§ **Work required**: Count the lines of the material below that contain the string "size", and give only that number.

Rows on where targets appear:
____________________

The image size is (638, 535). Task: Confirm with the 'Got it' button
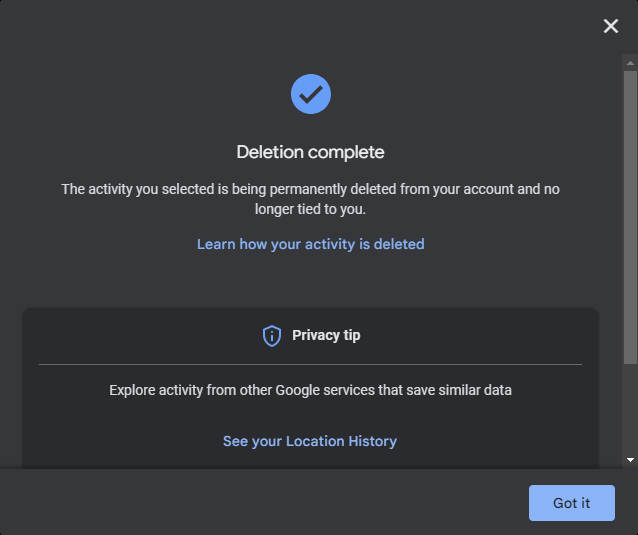572,503
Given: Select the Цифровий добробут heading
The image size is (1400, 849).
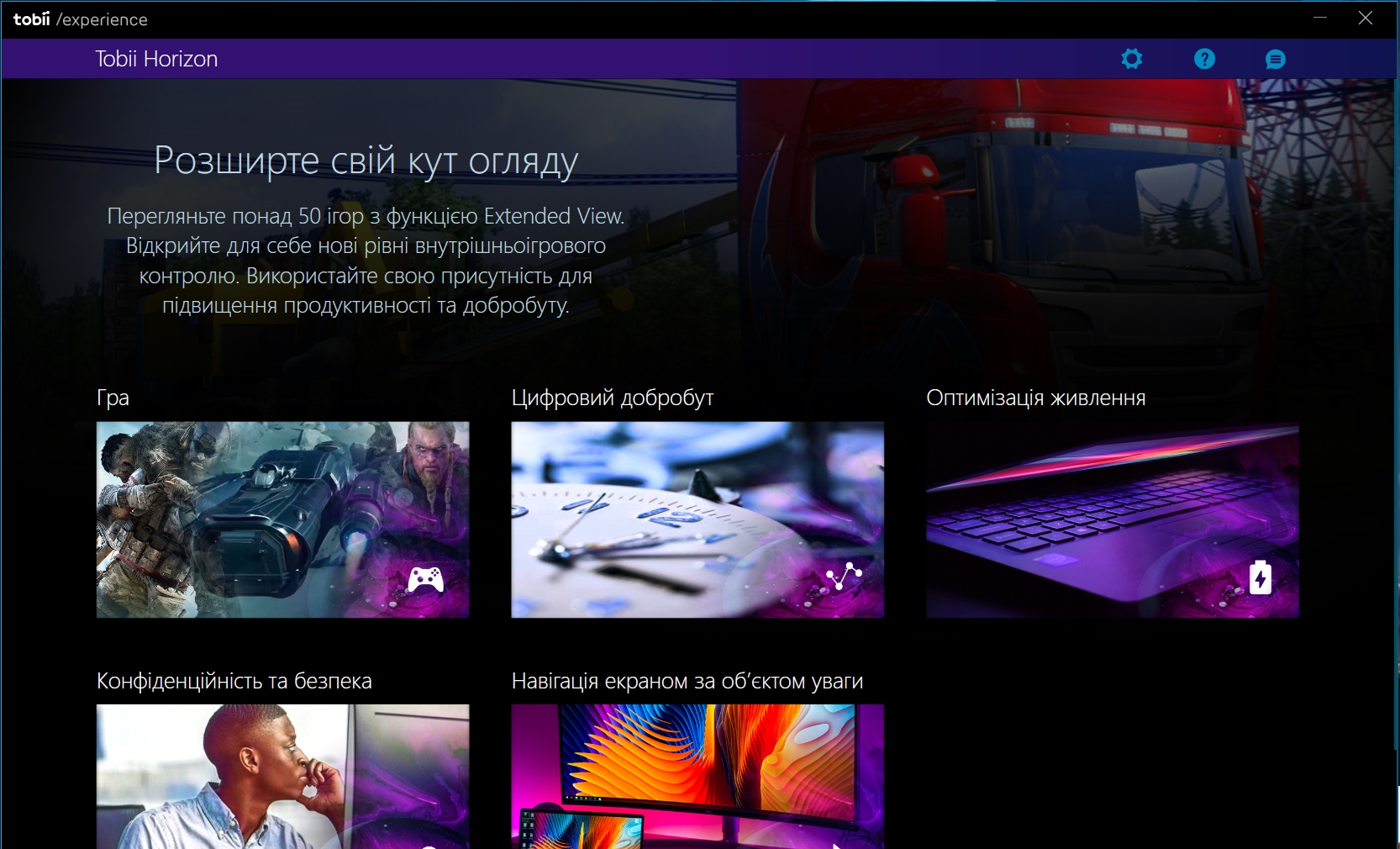Looking at the screenshot, I should [613, 398].
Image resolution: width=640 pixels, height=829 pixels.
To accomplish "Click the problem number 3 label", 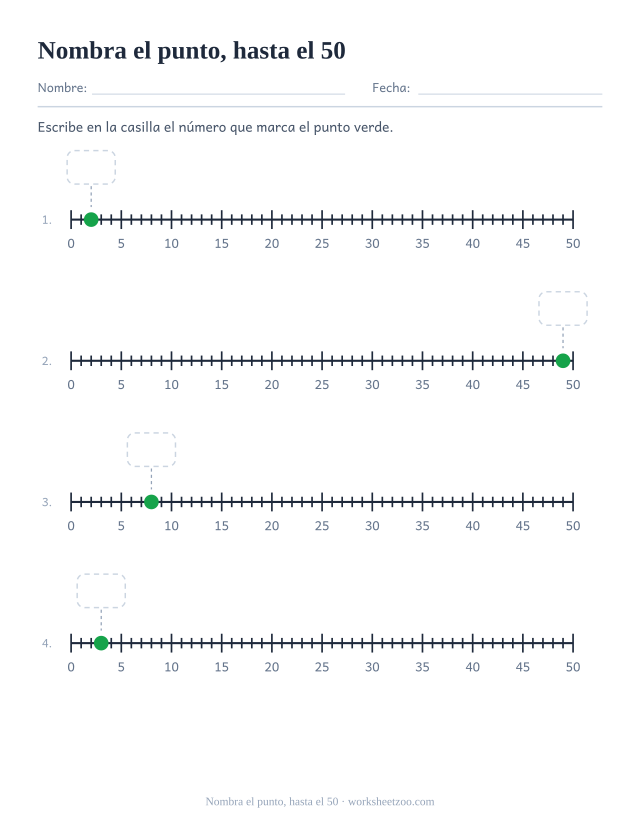I will tap(47, 502).
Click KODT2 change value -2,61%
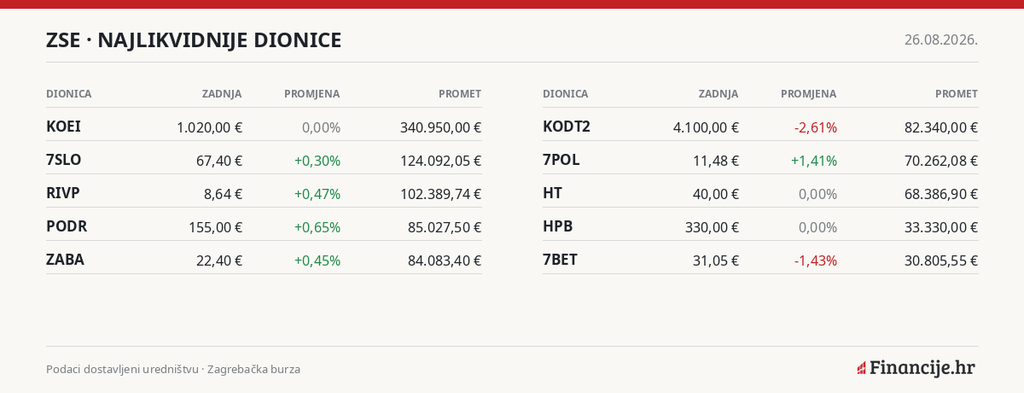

____________________

§ **Exercise output**: 2